Так говорил Ла-Ла по прозвищу Мошенник, и Сим презрительно расхохотался.
– Я – Сим, я не привык бояться и не пугаюсь тьмы. Я – сильный человек, и мой отец, до меня, был сильным человеком, и голова моя ясна. Ни вы, ни я не видали своими глазами невидимых злых сил…
– Но Сканду видел, – возразил Ла-Ла. – И Клок-Но-Тон видел. Это всем известно.
– Как же ты узнал об этом, сын глупца? – загремел Сим, и бычья шея его потемнела от гнева.
– Они сами говорили это.
Сим фыркнул:
– Шаман – человек, и только! Разве его слова не могут быть лживы, как твои или мои? Тьфу! Тьфу! И еще раз – тьфу! А вот твоему шаману и всем его дьяволам! И вот это! И это!

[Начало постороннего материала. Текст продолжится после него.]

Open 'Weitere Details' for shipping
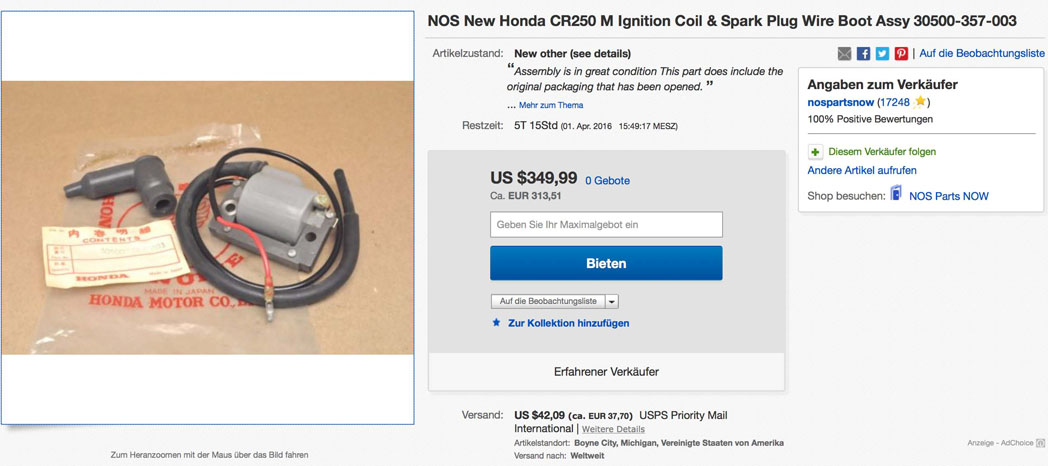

И, посмеиваясь, Сим крупными шагами прошел через толпу зрителей, почтительно и испуганно расступившихся перед ним.
– Хороший рыбак, сильный охотник, но дурной человек, – сказал один.
– Однако ему хорошо живется, – заметил другой.
– Ну так и ты будь дурным и процветай, – через плечо возразил Сим. – А если бы все были дурными, тогда и шаманов бы не потребовалось. Полно! Стыдитесь, дети, боящиеся темноты!
Когда с вечерним приливом прибыл Клок-Но-Тон, Сим все так же вызывающе смеялся. Он не удержался и от насмешек над шаманом, когда тот упал на песок при высадке. Клок-Но-Тон сердито поглядел на него и, не здороваясь, прошел через встречавшую его толпу прямо к жилищу Сканду.
О встрече шаманов никто ничего узнать не мог, потому что все толпились на почтительном расстоянии от жилища Сканду и переговаривались шепотом, пока заклинатели духов беседовали.
– Привет тебе, о Сканду! – проворчал Клок-Но-Тон, видимо, колеблясь и не зная, какой его ждет прием.
Он был громадного роста и горой возвышался над маленьким Сканду, голос которого долетал до его ушей как слабый, отдаленный стрекот сверчка.
– Привет, о Клок-Но-Тон! – отвечал тот. – Твой приход – радость моего дня.
– Мне казалось… – начал нерешительно Клок-Но-Тон.
– Да, да… – нетерпеливо перебил его маленький шаман. – Для меня настали тяжелые дни, иначе мне не пришлось бы благодарить тебя за то, что ты выполняешь мою работу.
– Мне очень неприятно, друг Сканду…
– Нет, я очень счастлив, Клок-Но-Тон.
– Я дам тебе половину того, что будет мне заплачено.
– Нет, не надо, друг Клок-Но-Тон, – прошептал Сканду, сопровождая свои слова умоляющим жестом. – Я твой раб, и дни мои полны желанием услужить тебе.
– Как и я…
– Ну да – тем, что сейчас помогаешь мне.